What the exercise asks ->
Pick up the passage on flood insurance and mortgage discount points where it stops, and keep its topic and tone.

Passage shown ->
━━━━━━━━━━
Although flood insurance is relatively inexpensive, most Americans neglect to even consider protection. Only about one-quarter of the homes in areas most vulnerable are insured against flood loss, according to the Federal Insurance Administration (FIA). In those areas, flooding is 26 times more likely to occur than a fire during the course of a typical 30-year mortgage.
Also, a study released by the FEMA on June 27, 2000, reported that close to 87,000 homes and buildings have been built on land likely to wash away during the next 60 years. Even then, some insurance companies are willing to expose themselves to these higher risk locations and take on policies in some of the developed barrier areas. Instead of an estimated $340 in premiums offered through the government program, a few private companies will charge about $3,000 a year for flood coverage of slightly less than $200,000.
It is somewhat unusual to find homes in our area built in a flood zone. Sometimes the PROPERTY may be affected, but usually not the structure of the home itself. Rest assured, we will check your property and structure against the 100 year flood maps and inform you if your property requires flood insurance coverage.
INTEREST RATES AND CLOSING COSTS
It is very important to understand how discount points affect your interest rate when comparing loan options. For instance, if you called and asked three different lenders if they had a 30 year loan available at 4.5% interest, they would most likely all tell you, "yes". But what you really need to ask is how many discount points that a 4.5% thirty year fixed rate would cost you! (One discount point is equal to 1% of the loan amount. Or, one point on a $100,000 loan would cost $1,000.) Most likely, when looking at the upfront expense vs. the monthly savings, you will come to the conclusion that to "buy down" an interest rate just doesn't make good financial sense.
Discount Points and Monthly Interest
To understand the correlation between discount points and interest rate, let's start by explaining what is meant by a "PITI" payment: P= Principal I = Interest T =Taxes I = Insurance
Principal is a fixed amount that you borrow to apply toward the sales price of the home you purchase.
Taxes and Insurance represent 1/12 of the total annual amount. Every month when you make your total PITI payment, the tax and insurance portion of your payment is put in an "escrow" account and held until due and payable.
Interest is the amount that is negotiated in exchange for the type and term of the loan. Interest can be paid monthly, or can be partially prepaid at the time of closing in the form of discount points. The more you pay up front in discount, the lower your annual interest rate, thus the lower your monthly payment.
Whether or not paying discount points makes sense for you depends on how long you plan to keep the loan. You will need to use a mortgage calculator to help you decide: Mortgage Points Calculator
Note: Each discount point paid on a 30-year loan typically lowers the interest rate by 0.125 to 0.375 percent. That means a 7.5 percent rate (7.78 APR) would be lowered to at least 7.375 percent if you pay one point. (APR: 8.36)
━━━━━━━━━━
Information provided ->

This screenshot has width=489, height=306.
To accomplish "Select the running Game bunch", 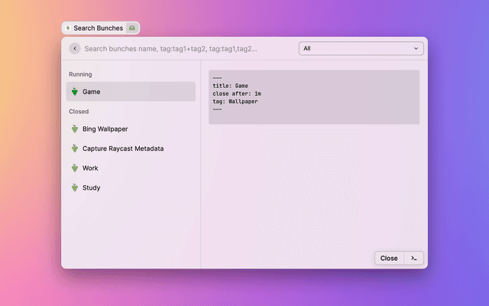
━━━━━━━━━━
Final result ->
$100,000 Loan -30 Year Term MonthlyPayment 7.5% Interest, no points $699.21 7.375% Interest, 1 point @ $1,000 $690.68 x Difference = Monthly Savings $8.53 x Monthly Savings/$1000 = Break Even Point 117 Months
In the example above you would have to keep the home loan for over nine years to recover the cost of buying discount points (considering only the simple calculation of those funds at today's value).
Typically, it does not make sense to pay discount points to buydown your interest rate due to the "recovery factor". Therefore, typically when lenders quote interest rates, they quote a "par rate", which is a non-discounted interest rate loan.
Comparing one mortgage to another isn't as easy as just comparing rates. To make a fair comparison, you need to compare three major components of a loan's price - interest rate, discount points AND closing costs!
Comparing closing costs between lenders isn't as easy as it sounds. Every lender refers to charges differently. Some itemize the charges, others lump them together. Plus, there are actual lender charges and there are "pass through" costs, or third party expenses that a borrower is required to pay. As a lender, we know what our charges will be, but can only estimate what the third party charges are. Typical lender fees include charges for document preparation, underwriting/ processing (typically called admin fees) and origination. Third-party fees include charges for title searches, flood certifications, appraisals and such. Government fees include recording taxes and other charges assessed by local and state agencies. The last category of closing cost fees are called "prepaids". Prepaids include your up front annual homeowner's insurance plus escrows; property tax escrows; and daily interest from the day you close your loan through the end of the month.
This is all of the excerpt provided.